Bob Iger is an example of a leader who also surprised us in the news last week. Iger sold half his Disney stock at $179.48, raking in about $98.67 million. The media highlighted that there might be some questions about his CEO successor Bob Chapek. Iger built a media and theme park giant since becoming CEO in 2005. To name a few more large cap companies run by CEOs we admire, we would include Dr. Lisa Su of AMD, Corie Barry of Best Buy, Marvin Ellison of Lowe’s, Mary Barra of GM, and of course Satya Nadella of Microsoft. A couple of common threads exist in these CEOs:
- Competition is embraced by these CEOs. In the absence of competition there can be no market opportunity.
- Vision followed by focus leads to execution. From a top-down perspective, all these CEOs could see where they needed to be 5+ years out, but remaining focused on how to execute the plan took discipline. Let’s face it – CEOs need to be able to pivot as well.
- It seems that these CEOs were not afraid of taking risk. In fact, in most of these cases, a failure to take risk would have certainly led to the demise of the businesses themselves. Disruption is part of business, so a good CEO either is the disruptor, or at least must be embracing the disruption.
The CEO Factor
A number of ETFs have been launched as packaged solutions to identifying strong CEOs. ERShares Entrepreneurs ETF (ENTR) is one that was launched on November 8, 2017. However, is there really a formula for the Management factor? Thus far, this fund has generated outperformance over the S&P 500 with considerably more volatility than the typical S&P investor can endure. In our judgement, this should not be a surprise. A good CEO pursuing growth and disruption certainly must know how to manage risk for the long term, but also know when to pivot.

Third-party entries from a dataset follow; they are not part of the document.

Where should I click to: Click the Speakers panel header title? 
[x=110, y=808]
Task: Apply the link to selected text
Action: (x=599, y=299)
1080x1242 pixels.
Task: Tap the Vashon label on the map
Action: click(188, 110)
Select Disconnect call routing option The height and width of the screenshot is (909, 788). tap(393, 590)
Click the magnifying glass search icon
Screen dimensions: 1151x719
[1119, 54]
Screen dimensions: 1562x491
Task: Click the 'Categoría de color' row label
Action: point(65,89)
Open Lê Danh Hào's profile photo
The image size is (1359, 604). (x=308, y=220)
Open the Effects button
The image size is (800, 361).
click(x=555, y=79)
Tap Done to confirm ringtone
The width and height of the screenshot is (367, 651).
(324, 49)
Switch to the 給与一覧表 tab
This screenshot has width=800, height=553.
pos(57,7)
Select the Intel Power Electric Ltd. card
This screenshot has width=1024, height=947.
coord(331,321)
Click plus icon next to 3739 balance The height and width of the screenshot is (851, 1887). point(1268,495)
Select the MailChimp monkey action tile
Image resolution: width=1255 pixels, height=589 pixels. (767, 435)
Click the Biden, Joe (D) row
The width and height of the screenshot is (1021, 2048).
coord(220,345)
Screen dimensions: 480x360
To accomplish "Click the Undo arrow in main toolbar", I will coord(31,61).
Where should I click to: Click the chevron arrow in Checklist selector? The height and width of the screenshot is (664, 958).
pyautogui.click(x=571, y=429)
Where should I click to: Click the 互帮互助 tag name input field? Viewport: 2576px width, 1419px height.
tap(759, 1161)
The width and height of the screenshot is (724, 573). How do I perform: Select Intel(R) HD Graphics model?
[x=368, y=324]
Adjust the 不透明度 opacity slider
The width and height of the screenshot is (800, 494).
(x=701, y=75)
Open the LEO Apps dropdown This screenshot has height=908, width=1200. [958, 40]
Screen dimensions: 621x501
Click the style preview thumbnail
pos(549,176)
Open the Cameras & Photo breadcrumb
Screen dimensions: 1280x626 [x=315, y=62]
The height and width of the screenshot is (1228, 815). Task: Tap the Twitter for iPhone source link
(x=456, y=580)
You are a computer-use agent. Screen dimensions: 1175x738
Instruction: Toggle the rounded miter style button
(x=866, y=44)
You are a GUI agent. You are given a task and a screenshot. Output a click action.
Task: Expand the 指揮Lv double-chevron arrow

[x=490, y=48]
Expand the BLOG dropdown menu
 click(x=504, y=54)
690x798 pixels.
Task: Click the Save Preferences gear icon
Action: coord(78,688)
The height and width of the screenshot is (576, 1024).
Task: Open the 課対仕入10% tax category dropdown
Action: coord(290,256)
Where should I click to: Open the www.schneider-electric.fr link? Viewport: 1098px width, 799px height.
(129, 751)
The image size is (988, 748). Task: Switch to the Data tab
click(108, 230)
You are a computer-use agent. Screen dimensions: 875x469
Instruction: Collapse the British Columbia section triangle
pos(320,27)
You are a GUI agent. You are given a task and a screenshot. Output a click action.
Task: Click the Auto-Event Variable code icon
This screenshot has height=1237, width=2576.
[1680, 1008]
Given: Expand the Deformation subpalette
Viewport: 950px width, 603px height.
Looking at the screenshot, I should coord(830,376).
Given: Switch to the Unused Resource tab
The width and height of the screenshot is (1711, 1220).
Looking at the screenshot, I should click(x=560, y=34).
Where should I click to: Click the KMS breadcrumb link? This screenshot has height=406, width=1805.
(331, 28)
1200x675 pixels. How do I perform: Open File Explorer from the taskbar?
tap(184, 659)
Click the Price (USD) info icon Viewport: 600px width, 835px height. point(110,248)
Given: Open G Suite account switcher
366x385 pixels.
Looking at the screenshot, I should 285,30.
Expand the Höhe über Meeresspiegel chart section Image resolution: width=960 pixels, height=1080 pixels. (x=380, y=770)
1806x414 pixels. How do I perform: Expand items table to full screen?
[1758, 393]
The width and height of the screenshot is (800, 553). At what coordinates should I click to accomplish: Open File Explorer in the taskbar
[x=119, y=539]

With that in mind, the question then becomes: should a fund focused on management be passive or actively managed? This is why we favor the Ballast Small/Mid Cap ETF (MGMT) because it is actively managed and does have that ability to pivot. Note that MGMT has only a 5% overlap in the ETF landscape, and with what we believe to have great performance since its inception on Dec 3, 2020.
Summary
There is no magic formula for identifying great management, but clearly in a world where conditions are perpetually changing and business disruption is constant, a strong management culture is important. This starts with the top! ETF owners should not forget that regardless of whether we own passive ETFs or active ETFs, we are shareholders of many companies. This means that the CEOs are the shepherds of our capital and their alignment with our interest is critical. In many ways, for us ETF Nerds, we probably tilt towards those CEOs who are most transparent and decisive in their missions.